Return each line of the entries below that contains the string "avoid". Case counts.
>> Begin EXERCISE INPUTS
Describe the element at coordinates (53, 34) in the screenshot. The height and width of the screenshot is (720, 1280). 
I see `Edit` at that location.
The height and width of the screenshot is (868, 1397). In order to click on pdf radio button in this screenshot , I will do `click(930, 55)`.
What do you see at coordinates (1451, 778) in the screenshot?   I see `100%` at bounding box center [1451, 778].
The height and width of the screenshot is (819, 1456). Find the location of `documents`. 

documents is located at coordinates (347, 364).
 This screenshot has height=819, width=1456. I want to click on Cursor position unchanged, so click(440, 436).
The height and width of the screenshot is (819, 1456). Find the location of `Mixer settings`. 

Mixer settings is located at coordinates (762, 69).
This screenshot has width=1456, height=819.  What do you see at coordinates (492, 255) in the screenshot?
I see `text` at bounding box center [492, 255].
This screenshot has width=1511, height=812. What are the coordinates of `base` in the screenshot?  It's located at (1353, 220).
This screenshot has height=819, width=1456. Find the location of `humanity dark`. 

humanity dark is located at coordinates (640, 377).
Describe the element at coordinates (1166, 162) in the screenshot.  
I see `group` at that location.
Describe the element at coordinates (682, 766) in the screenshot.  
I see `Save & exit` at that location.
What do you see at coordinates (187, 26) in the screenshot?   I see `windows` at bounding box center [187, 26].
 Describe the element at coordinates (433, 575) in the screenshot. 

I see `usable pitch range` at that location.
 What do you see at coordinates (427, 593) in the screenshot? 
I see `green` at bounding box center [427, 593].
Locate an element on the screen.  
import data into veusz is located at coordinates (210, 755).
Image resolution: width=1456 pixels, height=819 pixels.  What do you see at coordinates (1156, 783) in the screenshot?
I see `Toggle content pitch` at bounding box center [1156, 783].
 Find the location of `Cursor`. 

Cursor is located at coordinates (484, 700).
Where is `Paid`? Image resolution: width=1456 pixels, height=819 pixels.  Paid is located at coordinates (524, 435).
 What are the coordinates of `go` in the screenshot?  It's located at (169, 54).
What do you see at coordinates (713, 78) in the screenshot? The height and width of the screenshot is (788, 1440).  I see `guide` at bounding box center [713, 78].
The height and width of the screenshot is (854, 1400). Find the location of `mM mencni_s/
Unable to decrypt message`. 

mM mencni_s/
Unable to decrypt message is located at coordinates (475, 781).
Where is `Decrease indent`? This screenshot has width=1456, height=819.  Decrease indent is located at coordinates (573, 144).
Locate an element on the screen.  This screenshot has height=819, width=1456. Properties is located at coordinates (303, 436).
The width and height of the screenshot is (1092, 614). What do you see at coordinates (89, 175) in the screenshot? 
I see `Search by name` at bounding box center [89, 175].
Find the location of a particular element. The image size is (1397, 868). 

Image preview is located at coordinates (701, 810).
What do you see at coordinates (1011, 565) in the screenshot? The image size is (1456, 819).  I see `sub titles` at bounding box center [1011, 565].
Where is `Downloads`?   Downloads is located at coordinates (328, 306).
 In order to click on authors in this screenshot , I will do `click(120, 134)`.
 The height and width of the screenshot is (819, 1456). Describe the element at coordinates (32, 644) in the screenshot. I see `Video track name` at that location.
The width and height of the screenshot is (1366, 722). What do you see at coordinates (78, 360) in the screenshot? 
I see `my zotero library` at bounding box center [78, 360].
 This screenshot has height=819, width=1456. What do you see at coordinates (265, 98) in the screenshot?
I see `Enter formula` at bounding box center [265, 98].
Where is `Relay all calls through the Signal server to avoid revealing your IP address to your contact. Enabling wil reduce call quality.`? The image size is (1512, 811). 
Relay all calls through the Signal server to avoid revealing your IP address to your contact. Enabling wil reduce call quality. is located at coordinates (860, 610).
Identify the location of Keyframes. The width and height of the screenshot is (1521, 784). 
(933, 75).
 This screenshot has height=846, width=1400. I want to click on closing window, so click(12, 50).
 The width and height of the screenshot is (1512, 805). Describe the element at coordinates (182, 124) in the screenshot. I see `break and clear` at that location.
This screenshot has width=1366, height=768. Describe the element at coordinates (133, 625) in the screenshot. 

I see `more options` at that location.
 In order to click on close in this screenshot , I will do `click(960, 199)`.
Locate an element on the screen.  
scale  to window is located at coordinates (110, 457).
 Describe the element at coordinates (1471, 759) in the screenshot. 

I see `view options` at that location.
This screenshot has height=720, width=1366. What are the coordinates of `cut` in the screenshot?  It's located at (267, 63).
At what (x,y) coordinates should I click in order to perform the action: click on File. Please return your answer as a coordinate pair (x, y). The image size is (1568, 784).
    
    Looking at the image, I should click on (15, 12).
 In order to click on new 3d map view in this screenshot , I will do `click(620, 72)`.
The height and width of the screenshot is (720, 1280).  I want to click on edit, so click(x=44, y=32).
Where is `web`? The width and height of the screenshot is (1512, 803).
>> End EXERCISE INPUTS
> **SOLUTION FOR THIS PROBLEM**
Where is `Relay all calls through the Signal server to avoid revealing your IP address to your contact. Enabling wil reduce call quality.`? The image size is (1512, 811). 
Relay all calls through the Signal server to avoid revealing your IP address to your contact. Enabling wil reduce call quality. is located at coordinates (860, 610).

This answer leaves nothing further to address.